Plug Power Inc.
- Company type: Public
- Traded as: Nasdaq: PLUG; Russell 2000 component;
- ISIN: US72919P2020
- Industry: Alternative energy
- Founded: 1997; 29 years ago
- Headquarters: Latham, New York, US
- Key people: Jose Luis Crespo (CEO) Andrew Marsh (chairman)
- Products: Fuel cell systems
- Revenue: US$628 million (2024)
- Operating income: US$-1,078 million (2024)
- Net income: US$-2,104 million (2024)
- Total assets: US$5.764 billion (2022)
- Number of employees: 3,353 (2022)
- Subsidiaries: Hyvia (50%)
- Website: www.plugpower.com

= Plug Power =

American technology company

Plug Power Inc. is an American company engaged in the development of hydrogen fuel cell and electrolyzer systems that replace conventional batteries in equipment and vehicles powered by electricity. The company is headquartered in Slingerlands, New York, and has facilities in Spokane, Washington, and Rochester, New York.

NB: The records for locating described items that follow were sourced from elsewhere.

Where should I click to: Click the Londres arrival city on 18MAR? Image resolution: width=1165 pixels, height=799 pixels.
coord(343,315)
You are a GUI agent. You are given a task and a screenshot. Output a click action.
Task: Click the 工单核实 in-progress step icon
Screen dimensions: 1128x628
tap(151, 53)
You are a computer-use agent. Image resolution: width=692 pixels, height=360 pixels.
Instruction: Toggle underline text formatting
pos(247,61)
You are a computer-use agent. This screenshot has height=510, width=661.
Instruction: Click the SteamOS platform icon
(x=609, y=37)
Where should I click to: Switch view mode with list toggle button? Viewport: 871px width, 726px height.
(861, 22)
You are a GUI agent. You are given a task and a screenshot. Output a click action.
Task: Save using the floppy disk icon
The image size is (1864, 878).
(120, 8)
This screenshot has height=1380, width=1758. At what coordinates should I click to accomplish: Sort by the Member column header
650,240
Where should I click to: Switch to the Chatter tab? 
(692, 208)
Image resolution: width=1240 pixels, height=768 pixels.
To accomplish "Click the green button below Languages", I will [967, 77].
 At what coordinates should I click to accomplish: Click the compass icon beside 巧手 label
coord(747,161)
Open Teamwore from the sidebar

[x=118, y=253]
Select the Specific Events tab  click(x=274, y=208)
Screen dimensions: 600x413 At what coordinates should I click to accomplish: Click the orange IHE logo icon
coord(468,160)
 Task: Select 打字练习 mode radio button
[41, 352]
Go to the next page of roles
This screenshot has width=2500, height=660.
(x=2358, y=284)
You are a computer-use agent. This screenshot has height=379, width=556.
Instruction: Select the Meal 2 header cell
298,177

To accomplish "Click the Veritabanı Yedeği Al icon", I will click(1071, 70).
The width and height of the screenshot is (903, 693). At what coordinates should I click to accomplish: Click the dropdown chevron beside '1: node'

Plug Power's GenDrive system integrates fuel cells manufactured by both Plug Power and Ballard Power Systems and incorporates a hydrogen storage system that allows the system to "recharge" in a matter of minutes as opposed to several hours for lead-acid batteries. It allows hydrogen-powered forklifts to run at a constant steady power. GenDrive units occupy the same space designed for conventional batteries.

==History==
Plug Power was founded in 1997 as a joint venture between DTE Energy and Mechanical Technology Inc. The company went public in October 1999.

The company was subject to a shareholder class action complaint for securities fraud following the IPO for allegedly misleading statements about their fuel cell technology capabilities and on its material sales and distribution relationship with General Electric. By order dated October 30, 2000, the Eastern District of New York court consolidated the complaints into one action, entitled Plug Power Inc. Securities Litigation, CV-00-5553 (ERK) (RML). On December 29, 2004, the company settled the matter with the sum of $5 million paid by Plug Power company directors to plaintiffs.

In February 2017, the company announced the first shipments of its ProGen fuel cell engines designed for electric delivery vehicles and the adoption of its GenDrive system by the USPS forklift fleet in Capitol Heights, Maryland.

In February 2020, the company introduced 125 kW Progen fuel cell engines for class 6, 7 & 8 trucks and heavy duty off-road equipment. In January 2021, SK Group, a major South Korean company, announced an investment of $1.5 billion in Plug Power for around 10% share. They will form a joint venture company in South Korea to supply hydrogen fuel cell products to Asian markets.

In January 2021, the company signed a memorandum of understanding with French automobile manufacturer Renault. The deal would launch a joint venture in France by the end of June 2021.

On March 2, 2021, Plug Power filed a Notification of Late Filing with the Securities and Exchange Commission stating that it could not timely file its annual report for the period ended December 31, 2020. On March 16, 2021, the company announced that they would have to restate financial statements for fiscal years 2018 and 2019 as well as some recent quarterly filings. It is subject to an ongoing shareholder class action lawsuit for securities fraud over alleged misrepresentations and/or failures to disclose its inability to timely file its 2020 annual report and material weaknesses in its internal controls over financial reporting.

Due to the rarity of hydrogen infrastructure, Plug Power delivers several mobile refueler solution for transit agencies and trucking fleet customers.

In January 2024 the company completed largest electrolytic liquid hydrogen production plant operating in the United States in Woodbine, Georgia. The plant is designed to produce 15 tons per day (TPD) of liquid electrolytic hydrogen. Through eight 5-megawatt (MW) PEM electrolyzers, water is separated into hydrogen and oxygen. The hydrogen gas is then condensed into liquid form at -423F to be delivered to customers’ hydrogen fueling stations through Plug’s logistics network using cryogenic trailers.

In October 2025, Plug Power announced it delivered the first of ten 10MW GenEco electrolyzer to Galp's Sines Refinery. The full 100MW deployment is expected to replace 20% of Galp's gray hydrogen and cut 110,000 tons of carbon dioxide annually.